Außer Bürokratie und Unsicherheit hat das Kulturgutschutzgesetz nichts gebracht

Von Annegret Erhardt
17.03.2017

Bevor das neue deutsche Kulturgutschutzgesetz im August 2016 in Kraft trat, bedurfte es noch einiger Änderungen. Das Vorhaben, in einer unguten Mischung aus Gutsherrenart und Hauruckverfahren, Sümpfe trockenzulegen, die noch nicht einmal richtig ge­ortet waren, hatte Handel, Sammler und Museen gleichermaßen empört. So musste Kulturstaatsministerin Monika Grütters Teile ihrer überambitionierten Pläne kassieren. Sammler brauchen nun nicht mehr ihre Bestände offenlegen, Museen keine Auskunft geben über private Leihgaben. Doch es bleibt dabei: Gemälde, die vor mehr als 75 Jahren entstanden und deren Wert über 300.000 Euro liegt, bedürfen nun innerhalb der EU einer Ausfuhrgenehmigung, denn es könnte sich um nationales Kulturgut handeln, das im Lande zu bleiben hat. Die Bemessungsgrenze bei Aquarellen und Gouachen ist 100.000 Euro und 50.000 Euro bei Fotografie. Möbel, Porzellan und Silber sind ab einem Alter von 100 Jahren und Wert von 100.000 Euro vor der Ausfuhr meldepflichtig.

Viele Werke gingen über London in Drittländer

Seit Jahrzehnten schon reguliert eine Vorschrift den Kunstexport in Drittländer wie die Schweiz, USA und China. Die zuständigen Behörden orientierten sich an recht kursorisch geführten Listen und an ihrem weit mehr von Nüchternheit und Vernunft als durch Sendungsbewusstsein unterfütterten Kunst- und Sachverstand. Dass dennoch viele Werke den geschmeidigeren Weg in Drittländer über London fanden, den absolut wichtigsten europäischen Marktplatz, wo die deutschen Exportvorschriften nicht mehr griffen, war bequem – und rechtens. Die Aussicht, dass sich durch den rigorosen Eingriff des Gesetzgebers der bisher gewohnt international agierende Markt für hochwertige Werke zum nationalen Märktlein verengen könnte, löste, wenig überraschend, eine Art Exodus hochwertiger Kunst in die Depots der Londoner Marktgiganten aus.

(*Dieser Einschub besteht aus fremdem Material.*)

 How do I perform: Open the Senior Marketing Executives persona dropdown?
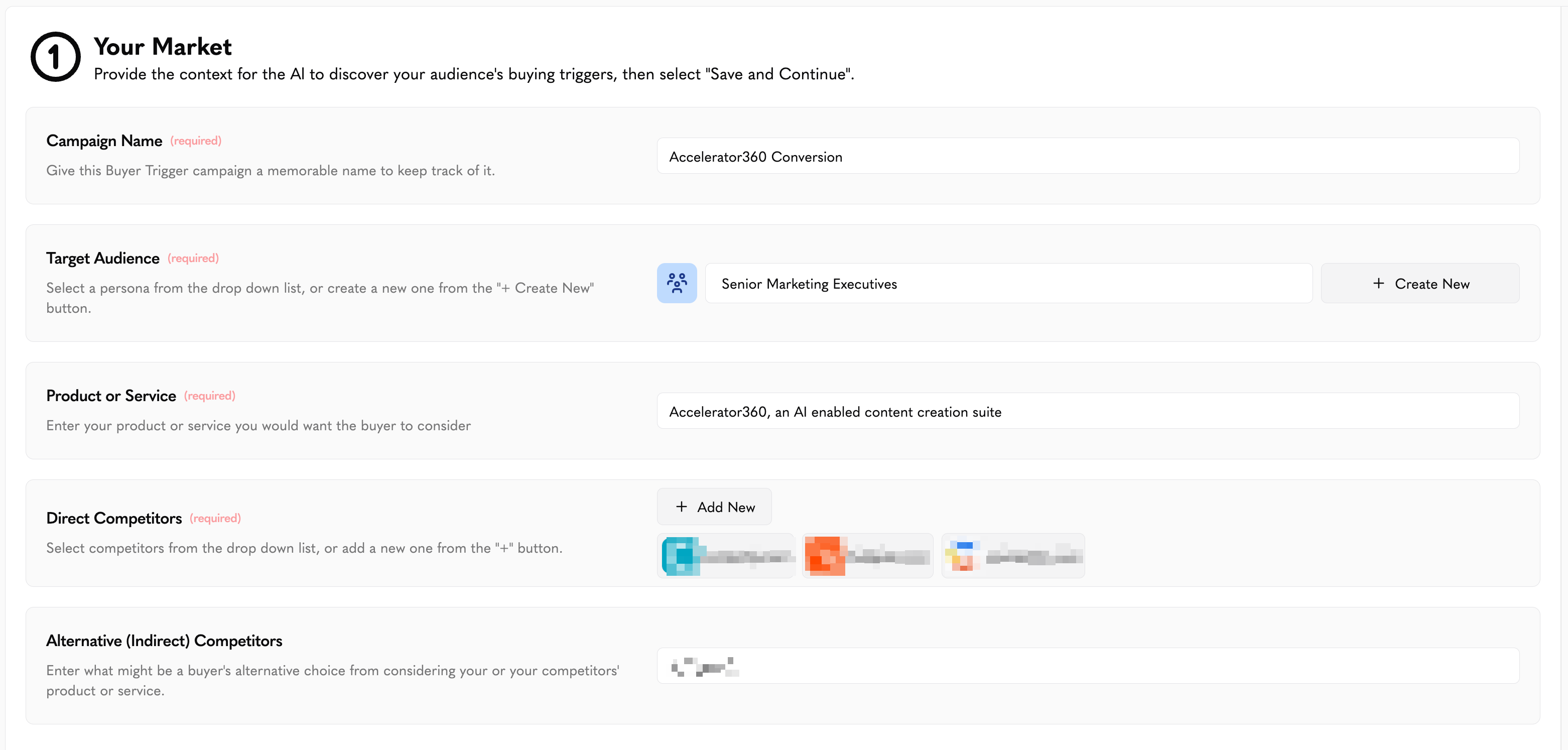[1008, 283]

Derweil geht alles seinen holprigen Gang. Die Summe der Ausfuhranfragen hat sich drastisch erhöht, die per Gesetz zugesagte „Abfertigung“ innerhalb von zehn Tagen erweist sich – noch – als illusorisch. Auf ein prophylaktisch beantragtes Negativattest wartet man wochenlang. Das Verfahren ist Ländersache. So kann ein Objekt, das in Bayern durchgewunken wird, in Hamburg einer strikten Prüfung mit anschließend abschlägigem Bescheid unterliegen; und vice versa. Zahllose in der Novelle festgeschriebene und mit hoher Strafandrohung belegte Sorgfaltspflichten führen zu einem unangemessenen bürokratischen Aufwand. Auf vieles wird sich der Handel notgedrungen irgendwann einstellen – im Vertrauen auf realitätsnah arbeitende Behörden und mit Geschick im Umgang mit den teils recht verunsicherten Kunden. Bei manchen macht sich inzwischen eine Art schicksalsergebene Zuversicht bemerkbar, bei anderen jedoch nährt der Zorn die kreativen Überlegungen zur Vermeidung größerer Einschnitte. Wie sie aber konkret verfahren, darüber schweigen sich die meisten Händler noch aus.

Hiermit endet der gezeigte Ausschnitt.